Generic dataset wrapper.

Parameters
  • dataset (ethicml.vision.data.dataset_wrappers.SizedItemGetter) –

  • transform (Optional[Union[Callable[[...], torch.Tensor], Sequence[Callable]]]) –

__len__()#

Get the length of the wrapped dataset.

Return type

int

property transform: Optional[Union[Callable[[...], torch.Tensor], Sequence[Callable]]]#

The transformation(s) to be applied to the data.

class LdColorizer(scale, min_val=0.0, max_val=1.0, binarize=False, background=False, black=True, seed=42, greyscale=False, color_indices=None)#

Bases: ethicml.vision.data.label_dependent_transforms.LdTransformation

Transform that colorizes images.

Colorizes a grayscale image by sampling colors from multivariate normal distributions.

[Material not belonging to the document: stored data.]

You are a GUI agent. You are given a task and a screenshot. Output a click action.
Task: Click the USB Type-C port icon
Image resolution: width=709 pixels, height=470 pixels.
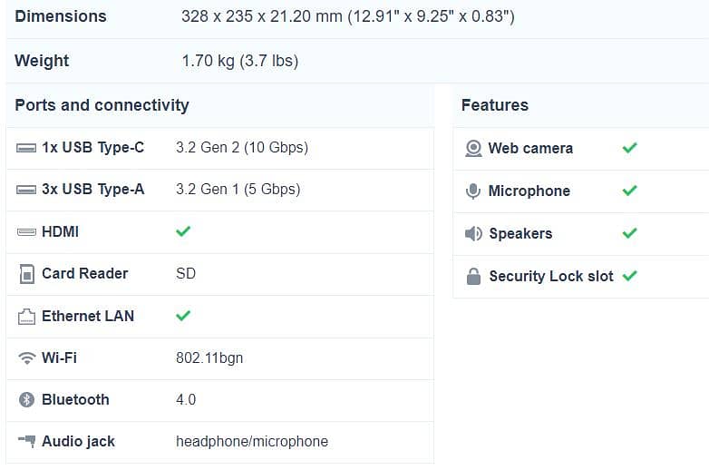coord(26,148)
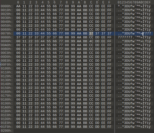Click the ASCII column header 0123456789ABCDEF
This screenshot has height=133, width=154.
click(x=134, y=2)
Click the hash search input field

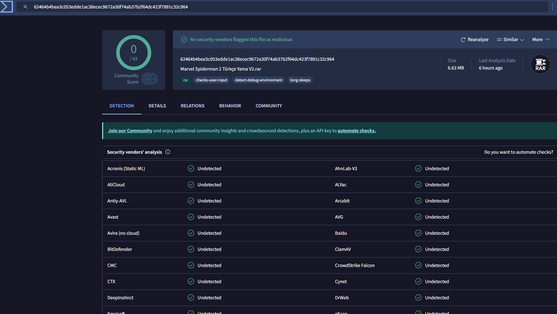pos(281,7)
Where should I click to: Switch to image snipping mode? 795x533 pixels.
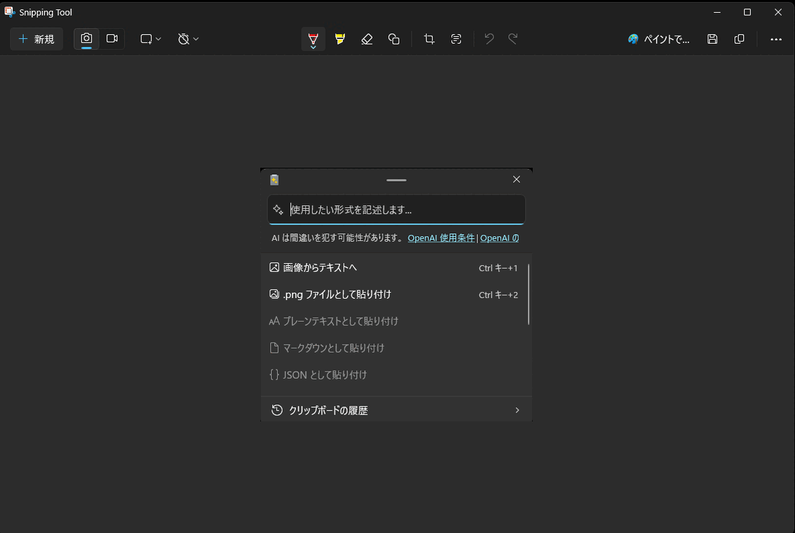(x=86, y=38)
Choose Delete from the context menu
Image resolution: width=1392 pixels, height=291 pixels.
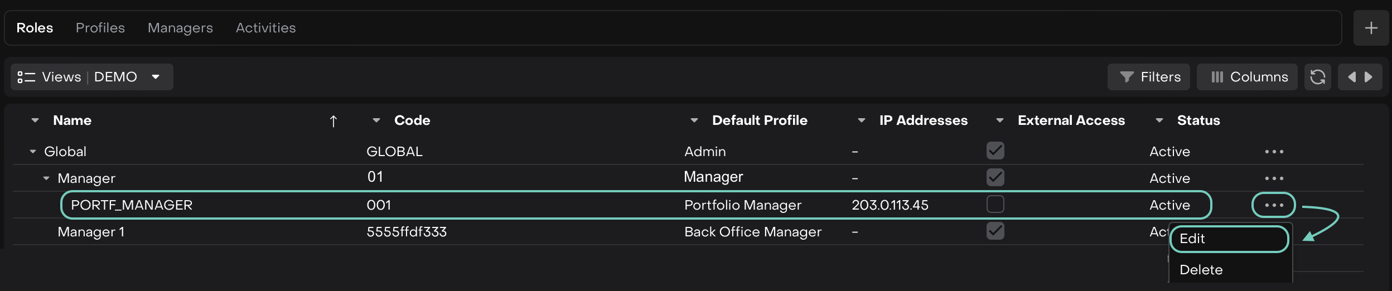[x=1201, y=270]
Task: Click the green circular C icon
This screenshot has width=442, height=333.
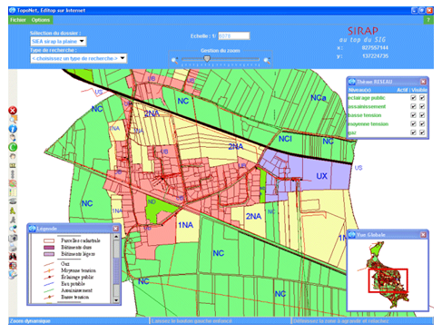Action: pyautogui.click(x=13, y=147)
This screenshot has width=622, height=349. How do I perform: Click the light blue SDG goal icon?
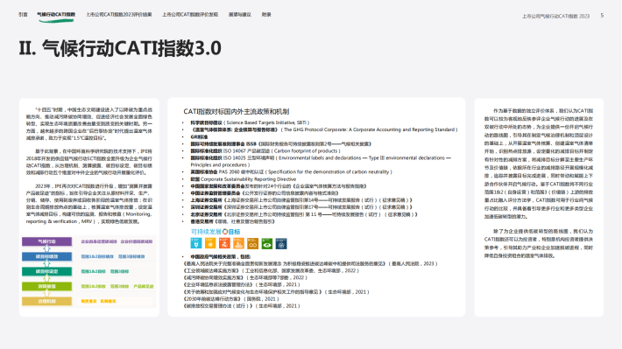(x=196, y=243)
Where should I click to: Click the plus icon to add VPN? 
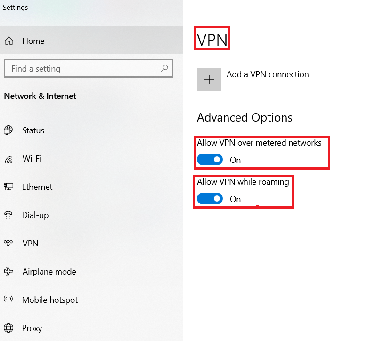point(209,80)
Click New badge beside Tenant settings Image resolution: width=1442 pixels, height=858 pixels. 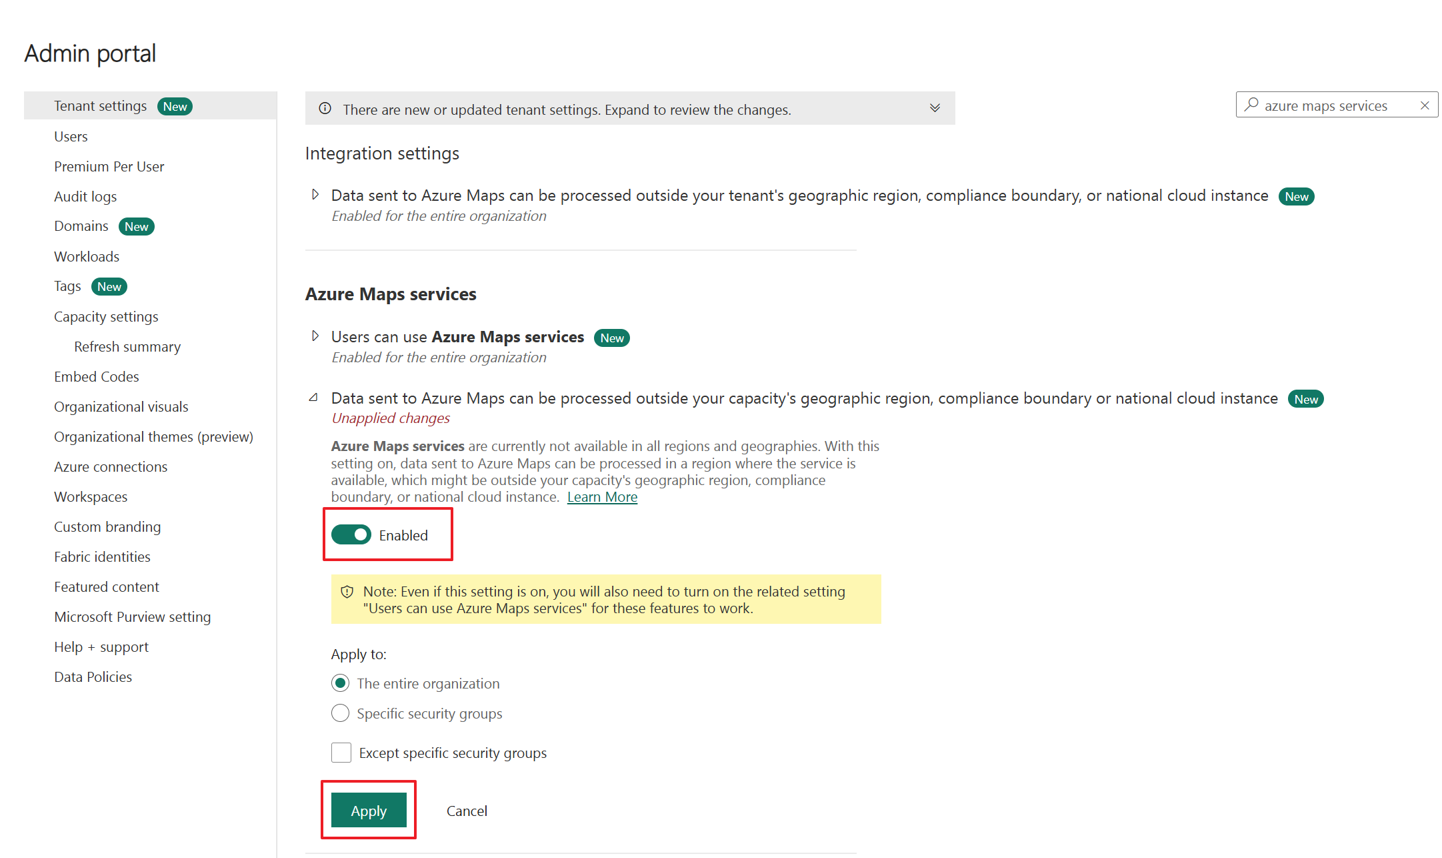click(175, 107)
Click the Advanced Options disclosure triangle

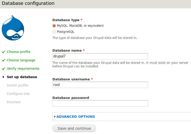(55, 117)
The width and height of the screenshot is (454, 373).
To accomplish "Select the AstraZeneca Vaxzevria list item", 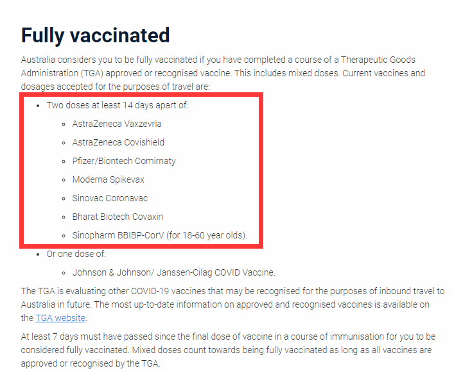I will tap(117, 124).
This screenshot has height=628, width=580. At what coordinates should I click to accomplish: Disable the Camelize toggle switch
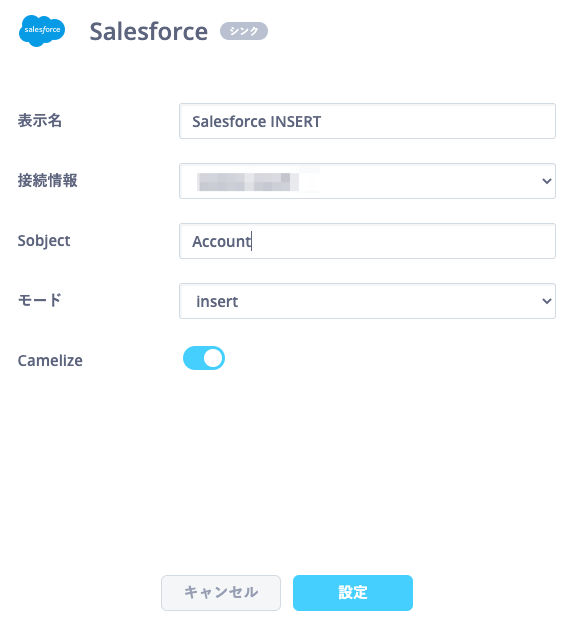[x=204, y=358]
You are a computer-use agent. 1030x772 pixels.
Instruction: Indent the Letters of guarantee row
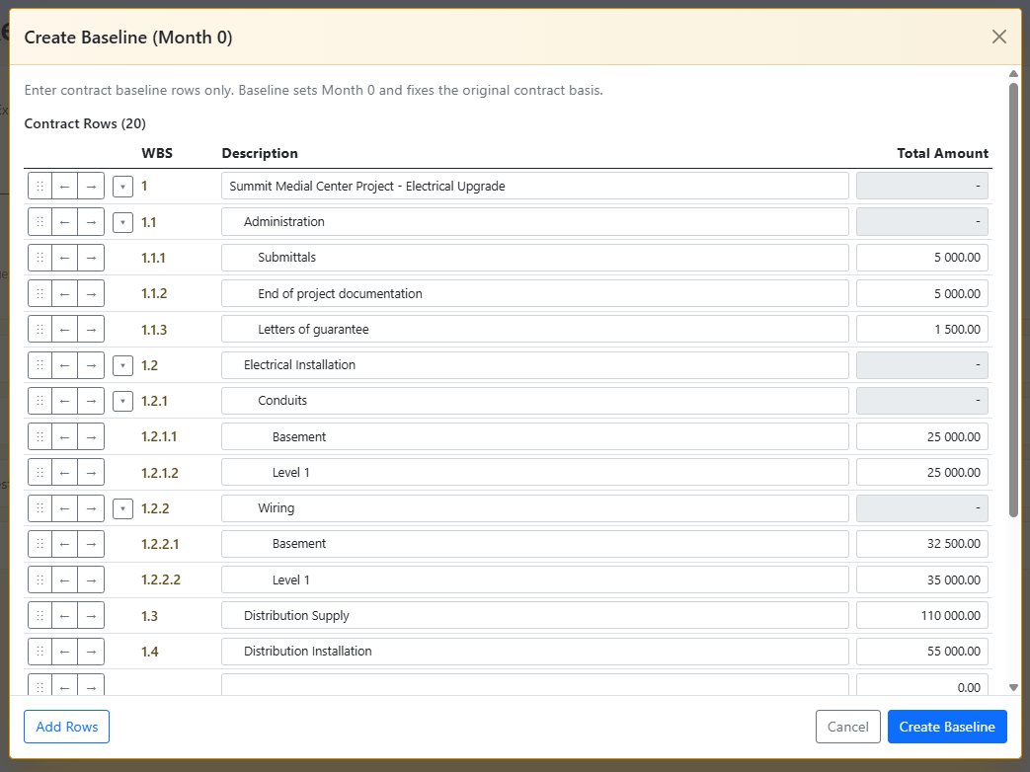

The distribution is centered on predefined means and standard deviation determined by the scale argument.

Parameters
  • min_val (float) – Minimum value the input data can take (needed for clamping). Defaults to 0.

  • max_val (float) – Maximum value the input data can take (needed for clamping). Defaults to 1.

  • scale (float) – Standard deviation of the multivariate normal distributions from which the colors are drawn. Lower values correspond to higher bias. Defaults to 0.02.

  • binarize (bool) – Whether the binarize the grayscale data before colorisation. Defaults to False

  • background (bool) – Whether to color the background instead of the foreground. Defaults to False

  • black (bool) – Whether not to invert the black. Defaults to True.

  • seed (int) – Random seed used for sampling colors. Defaults to 42.

  • greyscale (bool) – Whether to greyscale the colorised images. Defaults to False.

  • color_indices (Optional[List[int]]) – Choose specific colors if you don’t need all 10

class LdTransformation#

Bases: abc.ABC

Base class for label-dependent augmentations.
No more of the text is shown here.